Patterns with Tongues and Bonfires

No one can say with certainty where the ikat technique originated. The word itself is Indonesian and was popularised in Europe as a result of Dutch research into textile traditions in the former East Indies. This would therefore place the origins in the Far East. However, the technique was also evident in Central and South America; Spanish conquistadors would have come across it.

Ikat is a dyeing technique, a chief characteristic of which is a blurry pattern. This apparently came about because of difficulties with lining up dyed yarns during the weaving process. Finer yarns and greater skills can reduce this blurry appearance, but there is still some, and depending on current-day preferences, the degree of blurriness (or lack of it) will be more prized and therefore more expensive.

The technique exists in Majorca. The artisan textile producers on the island that deploy it are unique in Europe. There are four of them, and they are responsible for "roba de llengües" (cloth of tongues), which refers more to the fabric than the technique.

The commonly held view is that ikat in Majorca came about because of the old Silk Road. There is an anecdote, and no more than this, that when traders stopped in Majorca, islanders saw their fabrics and began imitating them. While it is possible that the Silk Road was responsible, the claims made for it seem more romantic than wholly feasible. The Silk Road effectively died out in the fifteenth century. There was silk trading in the Mediterranean after this, but there was also a great deal of disruption because of the warring Ottomans.

The Silk Road, as it operated in the Mediterranean in the late mediaeval years, ended in Italy and France. Spain, it is understood, wasn't on the silk route. Nevertheless, it is quite possible that traders might have stopped in Majorca en route to France rather than mainland Spain. Again, however, the notion is somewhat fanciful, and that's because of when the ikat technique is thought to have taken root on the island. It would appear to be comparatively recent - from the early nineteenth century.

There's little doubt that ikat did come from the East. The conquistador connection in the Americas can surely be ruled out. If there had been one, then it is most unlikely that the technique would have become rooted in Majorca and nowhere else. The more plausible explanation lies with an association with France and with the French Revolution. Artisans from France fled the country and came to Majorca. This would seem to be the reason, yet even this isn't wholly satisfactory. What happened to ikat in France and indeed elsewhere that it was being used at the end of the eighteenth century?

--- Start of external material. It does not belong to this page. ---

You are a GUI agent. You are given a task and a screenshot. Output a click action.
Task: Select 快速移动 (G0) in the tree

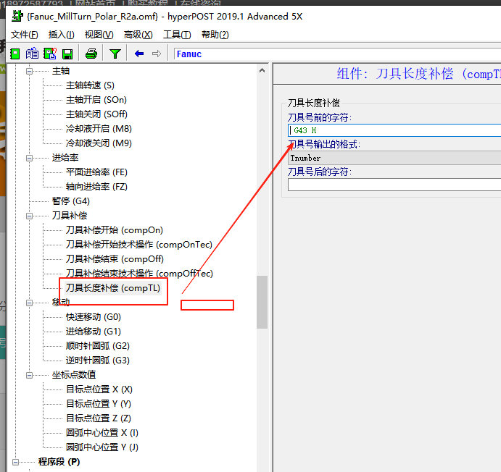[x=93, y=317]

Ikat was in fact still used in parts of Europe until the mid-twentieth century, so it is difficult to explain how Majorca came to be the last remaining centre. Ultimately perhaps, this may possibly just have been a matter of taste, while the adoption and subsequent popularity in the nineteenth century may have owed something to the advancement of textile skills and technologies in Majorca. Was the blurring simply due to there having been a more rudimentary industry on the island? There is also a cultural angle. Before the adoption of the term roba de llengües, the fabric effect was known as "flamulas". This referred to the flames of a bonfire, and that in itself - potentially - points to the extent to which bonfires were (and remain) central to Majorcan tradition.

Whatever the exact origins, there is certainty with regard to producers. The four are Teixits Riera, which is now in Lloseta; Teixits Bujosa (Santa Maria); José Cañamares in Establiments, Palma; and Teixits Vicens in Pollensa. The latter is the oldest. It dates from 1854 and will also be the best known, and that's because it is in Pollensa. The Vicens shop has long been popular with visitors, and it is in a prominent location next to the roundabout coming into Pollensa town. There is also the Martí Vicens Museum on the Calvari steps in Pollensa. Named after the son of another Martí Vicens, who had introduced the roba de llengües to the family textile business, it was he who experimented with colours that not only came to characterise the business's output but also greatly influenced Majorcan textile design.

The Council of Majorca has announced that it will be giving roba de llengües official protection as an asset of intangible cultural interest. This is appropriate. However ikat came to be in Majorca, the fact is that it is in Majorca and unique to the island.